France's budget policy is already one of "controlled
spending", said the spokeswoman.
"Everything is being done" to bring France's public
deficit back under the EU limit of 3% of gross
domestic product, she added.
French Finance Minister Nicolas Sarkozy said the ruling strengthened his undertaking to bring the country's deficit within the limit in 2005.
"This decision reinforces me in my pledge to take control of public spending in order to cut the deficits, in line with France's European commitments," he said.
"The court's decision is a reminder that shared European constraints must be scrupulously observed by everyone."
The Netherlands, which has just assumed the rotating EU presidency, said it welcomed the clarification brought by the ruling.
The Netherlands, saying it was already discussing the consequences with EU member states, said: "We find it positive and good that the ruling brings clarification."
Dutch Finance Minister Gerrit Zalm said European Union finance ministers would discuss ways to "strengthen and clarify" the implementation of the pact after the ECJ's ruling.
Mr Zalm said EU finance ministers would discuss the implications of the court ruling in the autumn.
"Whether that will lead to a formal change of regulations and treaties is still to be considered," Mr Zalm, who is chairing the Ecofin during the Dutch presidency of the EU, told a news conference in The Hague.
'Respect the rules'
European Commission president-designate Jose Manuel Durao Barroso said during hearings in the European Parliament that the implications of the decision would have to be taken into account and rules should be respected.
"We have to study the decision carefully and see how to make it more credible. Rules should be respected, we are a community of law, our union is based on the rule of law.
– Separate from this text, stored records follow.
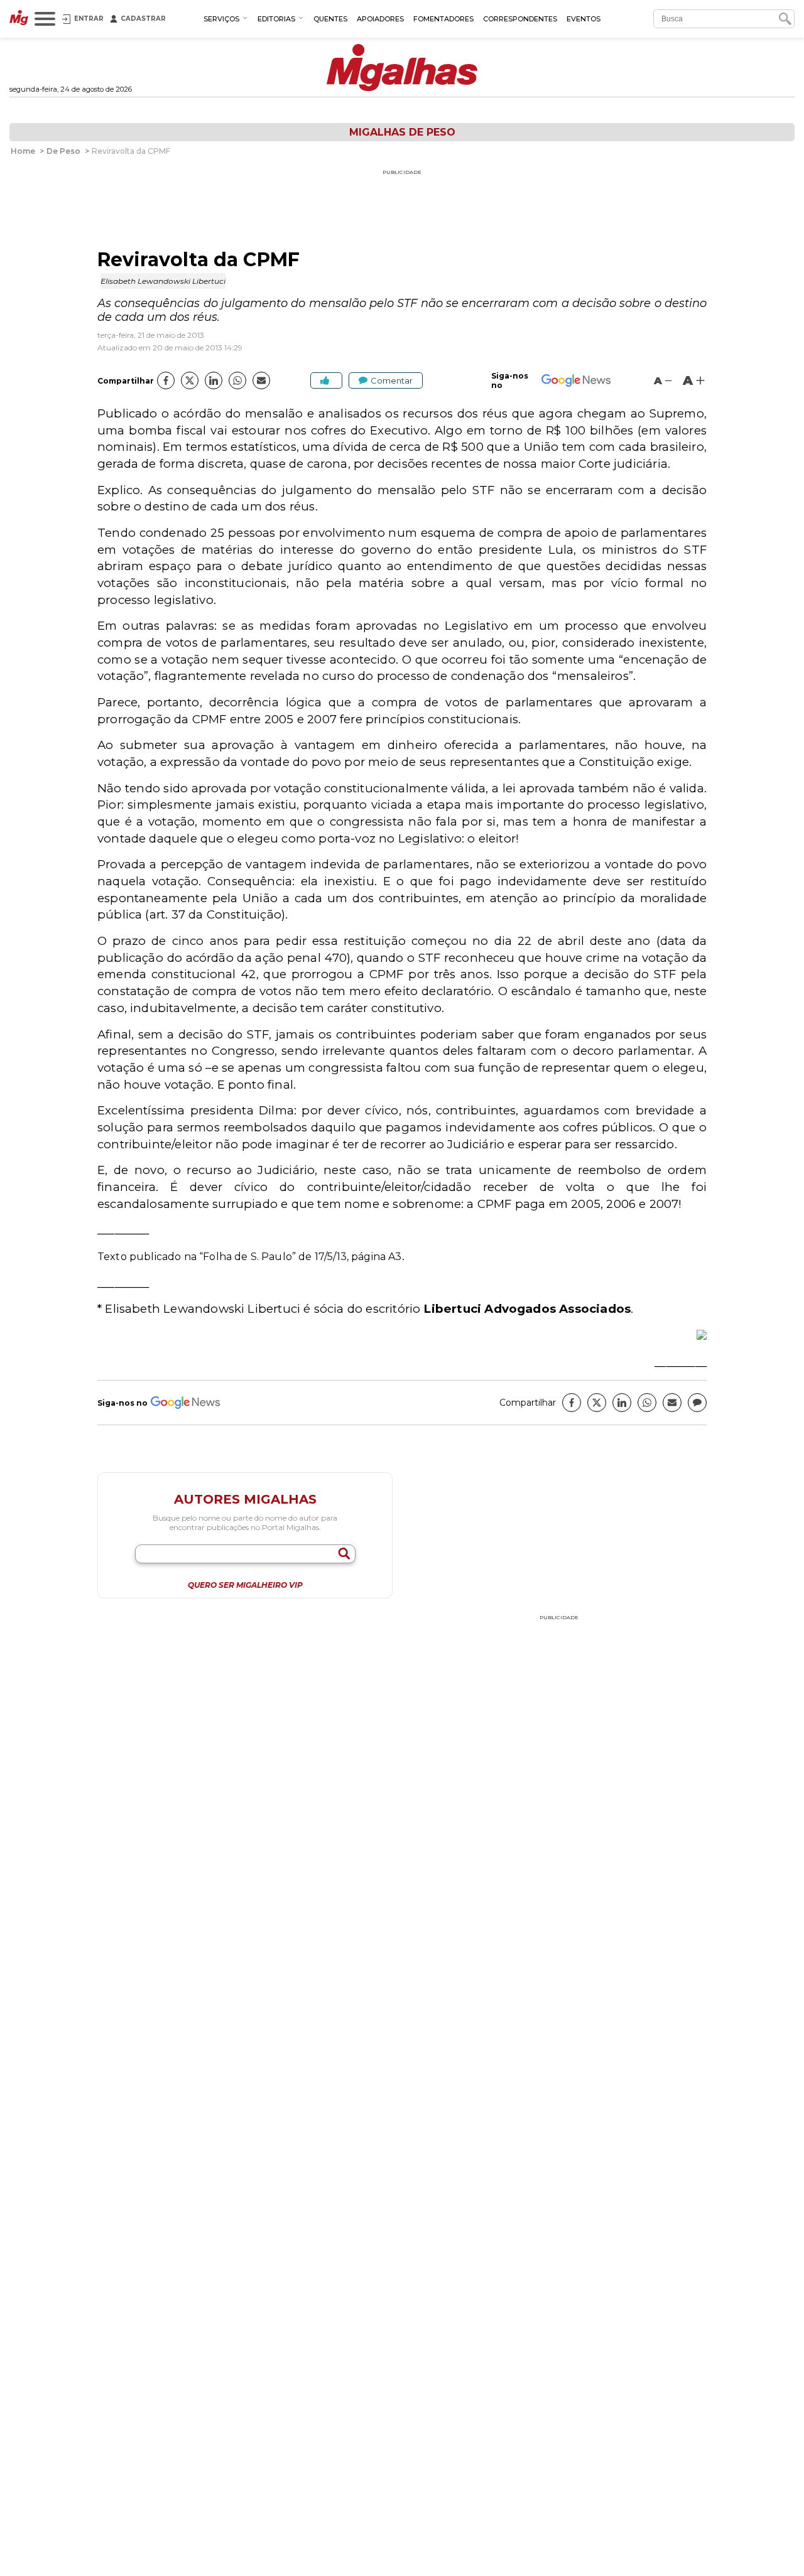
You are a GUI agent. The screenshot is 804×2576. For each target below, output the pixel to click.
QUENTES (330, 18)
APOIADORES (380, 18)
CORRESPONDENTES (520, 18)
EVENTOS (583, 18)
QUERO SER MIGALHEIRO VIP (245, 1585)
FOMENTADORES (443, 18)
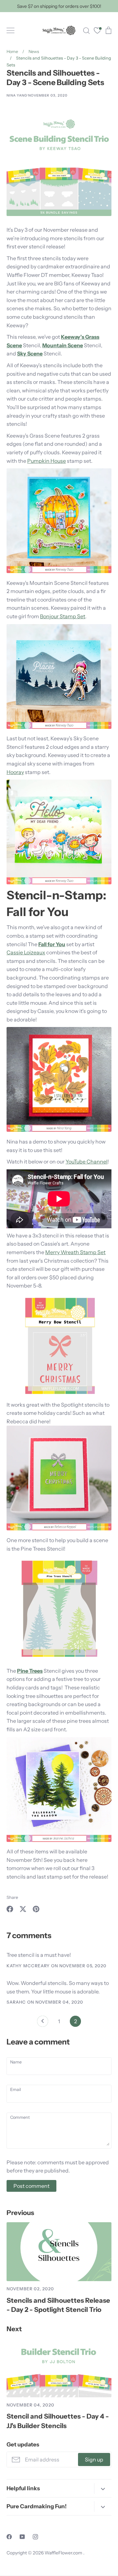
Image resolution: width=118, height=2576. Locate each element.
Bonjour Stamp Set (62, 616)
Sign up (94, 2459)
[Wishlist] (97, 31)
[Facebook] (9, 2536)
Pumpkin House (46, 461)
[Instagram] (35, 2536)
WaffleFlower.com (64, 2552)
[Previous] (42, 2022)
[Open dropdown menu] (102, 2488)
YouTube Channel (87, 1161)
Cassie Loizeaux (26, 952)
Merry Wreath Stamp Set (75, 1252)
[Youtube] (22, 2536)
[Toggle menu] (10, 30)
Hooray (15, 772)
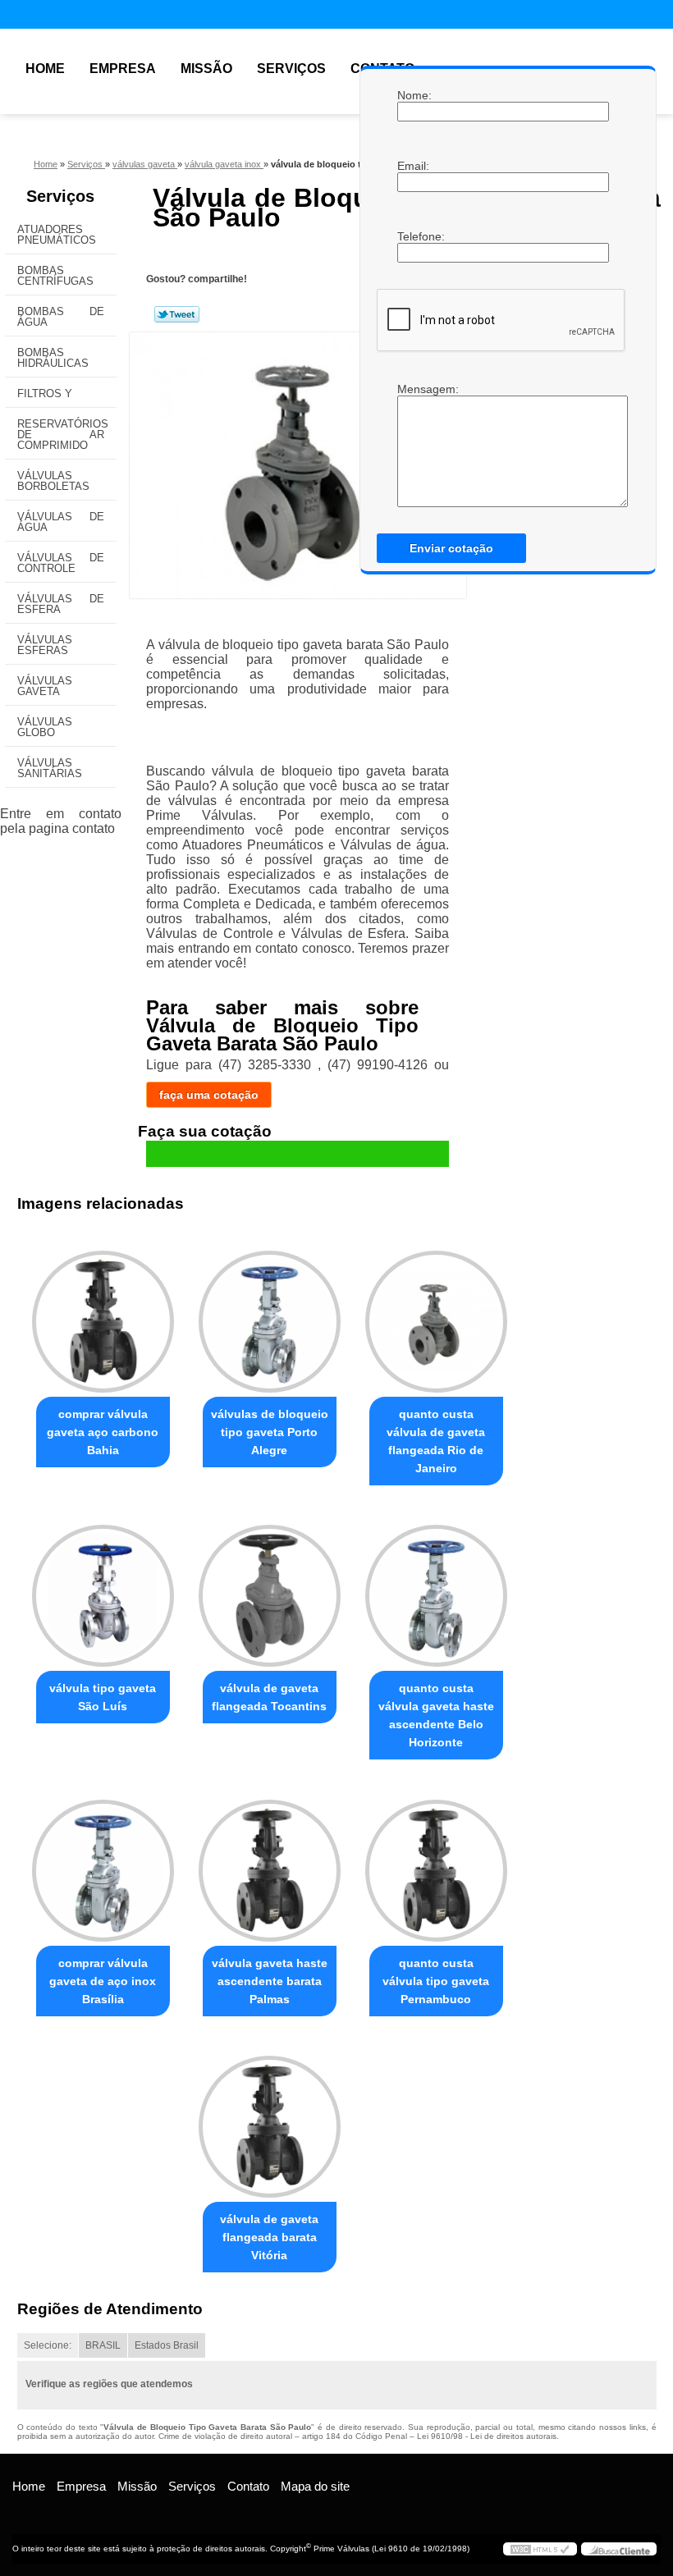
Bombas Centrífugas (55, 275)
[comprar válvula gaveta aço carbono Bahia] (103, 1315)
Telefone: (413, 236)
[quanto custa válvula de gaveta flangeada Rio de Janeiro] (436, 1315)
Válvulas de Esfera (60, 604)
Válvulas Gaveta (44, 686)
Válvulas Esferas (44, 645)
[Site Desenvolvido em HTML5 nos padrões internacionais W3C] (540, 2548)
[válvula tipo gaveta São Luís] (103, 1589)
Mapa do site (315, 2486)
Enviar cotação (451, 548)
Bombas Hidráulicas (53, 357)
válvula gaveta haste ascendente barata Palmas (269, 1981)
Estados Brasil (167, 2345)
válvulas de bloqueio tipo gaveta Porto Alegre (269, 1432)
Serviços (291, 68)
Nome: (413, 95)
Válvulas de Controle (60, 562)
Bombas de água (60, 316)
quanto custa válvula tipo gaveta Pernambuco (435, 1981)
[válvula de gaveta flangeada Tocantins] (270, 1589)
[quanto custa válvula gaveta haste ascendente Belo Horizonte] (436, 1589)
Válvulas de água (60, 521)
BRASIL (103, 2345)
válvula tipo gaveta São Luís (102, 1697)
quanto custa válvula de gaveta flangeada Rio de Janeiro (436, 1441)
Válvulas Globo (44, 727)
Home (45, 68)
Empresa (122, 68)
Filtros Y (44, 393)
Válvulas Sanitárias (49, 768)
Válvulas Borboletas (53, 480)
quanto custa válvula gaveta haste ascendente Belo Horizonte (436, 1715)
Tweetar (176, 314)
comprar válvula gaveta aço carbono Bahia (102, 1432)
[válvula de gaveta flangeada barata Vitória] (270, 2120)
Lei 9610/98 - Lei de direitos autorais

If we agree on some rules, we should respect them.
"I am ready to look at a European level at how we can make that policy more credible without rewriting it, because we are not in a position to rewrite the pact."
He added that measures for growth, better co-ordination and ways of adapting the pact to national conditions needed to be considered.
He was speaking at the first of a series of hearings with the different parliamentary groups before his nomination is put to a confidence vote in the full assembly next week.
'Shot to pieces'
Outgoing European Commission President Romano Prodi also welcomed the decision, saying the court ruling confirmed the "central" role of the EU stability and growth pact.
"The court ruling confirms the Commission's view as to the respective roles of the Commission and the Council and the application of the stability and growth pact, making thereby budgetary policy co-ordination more transparent and more predictable in the future," he told a news conference.
His words were echoed by Transport and Energy Commissioner Loyola de Palacio.
"Of course, very satisfied," she told reporters when asked how she felt about the EU court ruling.
"I think it is very important from an institutional point of
view that the court justified our position."
But not everyone was so positive.
"The credibility of the stability pact is pretty much shot to pieces, as there have been abuses left, right and centre. Moreover, it is clear that there will always be a way out of fines," Nick Eisinger, director in Fitch's sovereign ratings group, told Reuters news agency.